Transmission of steady and oscillatory fluid shear stress across epithelial and endothelial surface structures

The glycocalyx on the apical surface of vascular endothelial cells and the microvilli and cilia on kidney epithelial cells have been modeled as surface layers with a hexagonal arrangement of structural elements. These elements have been proposed to serve a mechanosensory function in the initiation of intracellular signaling by fluid shear stress. In this paper we examine the response of these surface layers when steady or oscillating shear is applied at their outer edge. In the case of steady shear, our results show that the deflection of the structural elements is proportional to the product of the applied shear stress and their length L and inversely proportional to the natural damped vibration frequency of the structural element omega(c).
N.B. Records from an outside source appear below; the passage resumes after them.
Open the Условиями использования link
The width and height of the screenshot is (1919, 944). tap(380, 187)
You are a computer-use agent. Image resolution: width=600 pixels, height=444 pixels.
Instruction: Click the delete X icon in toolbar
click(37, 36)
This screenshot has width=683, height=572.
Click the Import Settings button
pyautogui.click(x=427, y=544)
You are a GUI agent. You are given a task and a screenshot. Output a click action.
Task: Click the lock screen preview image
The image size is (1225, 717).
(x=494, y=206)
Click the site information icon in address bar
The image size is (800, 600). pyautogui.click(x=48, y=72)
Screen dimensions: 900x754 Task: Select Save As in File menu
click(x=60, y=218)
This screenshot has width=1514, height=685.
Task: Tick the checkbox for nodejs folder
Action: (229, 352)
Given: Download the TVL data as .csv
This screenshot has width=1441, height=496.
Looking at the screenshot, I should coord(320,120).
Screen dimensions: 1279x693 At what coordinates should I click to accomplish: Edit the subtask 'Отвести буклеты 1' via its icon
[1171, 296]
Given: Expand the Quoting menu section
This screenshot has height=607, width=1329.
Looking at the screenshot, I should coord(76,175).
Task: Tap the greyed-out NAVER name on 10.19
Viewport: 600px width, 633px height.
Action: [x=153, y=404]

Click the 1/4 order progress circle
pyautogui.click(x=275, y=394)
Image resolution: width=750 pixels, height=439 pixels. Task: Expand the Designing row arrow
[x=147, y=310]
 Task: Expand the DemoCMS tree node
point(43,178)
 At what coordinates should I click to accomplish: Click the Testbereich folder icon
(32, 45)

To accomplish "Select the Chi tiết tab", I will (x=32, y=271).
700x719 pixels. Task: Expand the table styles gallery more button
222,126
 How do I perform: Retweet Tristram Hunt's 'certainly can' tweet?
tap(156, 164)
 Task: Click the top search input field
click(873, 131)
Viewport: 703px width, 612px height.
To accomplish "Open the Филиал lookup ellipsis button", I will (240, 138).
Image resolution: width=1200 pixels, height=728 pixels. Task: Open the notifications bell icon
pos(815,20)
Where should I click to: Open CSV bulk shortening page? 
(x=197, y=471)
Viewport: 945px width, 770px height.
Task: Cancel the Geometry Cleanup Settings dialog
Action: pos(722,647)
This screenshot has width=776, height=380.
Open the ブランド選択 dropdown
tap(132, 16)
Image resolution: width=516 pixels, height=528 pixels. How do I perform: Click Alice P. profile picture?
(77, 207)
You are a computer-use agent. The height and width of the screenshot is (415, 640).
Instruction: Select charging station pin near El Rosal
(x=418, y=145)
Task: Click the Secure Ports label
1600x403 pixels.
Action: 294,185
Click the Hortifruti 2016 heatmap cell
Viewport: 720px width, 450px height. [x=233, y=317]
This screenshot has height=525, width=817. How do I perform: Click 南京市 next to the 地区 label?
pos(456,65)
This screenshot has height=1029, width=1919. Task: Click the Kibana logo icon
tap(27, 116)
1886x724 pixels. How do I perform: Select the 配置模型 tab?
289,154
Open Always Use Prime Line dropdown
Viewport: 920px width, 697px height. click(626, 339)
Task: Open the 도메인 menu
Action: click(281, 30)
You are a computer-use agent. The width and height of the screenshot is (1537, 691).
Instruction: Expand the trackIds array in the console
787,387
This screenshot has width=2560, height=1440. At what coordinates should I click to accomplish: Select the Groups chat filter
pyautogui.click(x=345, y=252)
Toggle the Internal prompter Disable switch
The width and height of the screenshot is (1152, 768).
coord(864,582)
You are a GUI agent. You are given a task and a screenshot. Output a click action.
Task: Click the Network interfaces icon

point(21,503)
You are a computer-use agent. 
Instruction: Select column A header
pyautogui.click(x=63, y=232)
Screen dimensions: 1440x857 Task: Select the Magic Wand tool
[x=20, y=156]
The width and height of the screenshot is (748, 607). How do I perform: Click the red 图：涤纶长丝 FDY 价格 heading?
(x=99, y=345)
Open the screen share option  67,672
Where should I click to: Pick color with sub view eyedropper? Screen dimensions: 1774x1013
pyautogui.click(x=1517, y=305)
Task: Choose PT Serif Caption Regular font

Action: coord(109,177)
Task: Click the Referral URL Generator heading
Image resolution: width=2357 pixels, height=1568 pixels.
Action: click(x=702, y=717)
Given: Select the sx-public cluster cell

A fluid velocity boundary layer develops at the outer edge of the surface layers when the dimensionless Brinkman parameter alpha=L/rootK(P), where K-P is the Darcy permeability, is asymptotically large. In the case of oscillating shear, we find that the motions of both the fluid and structural elements are in a quasisteady state at physiological conditions. No attenuation or phase shift of the torque is induced by the hydrodynamic drag when the applied frequency omega<omega(c) or omega(r)(=omega/omega(c))<1. However, the velocity at the tips of the structural element is pi/2 out of phase with the applied shear in this frequency range, due to the elastic recoil of the element. Furthermore, the fluid velocity at the tips can also be out of phase with the applied shear at large alpha if the closely spaced structural elements of the glycocalyx on endothelial cells or microvilli on proximal tubule cells transport substantial fluid with them. (C) 2005 American Institute of Physics.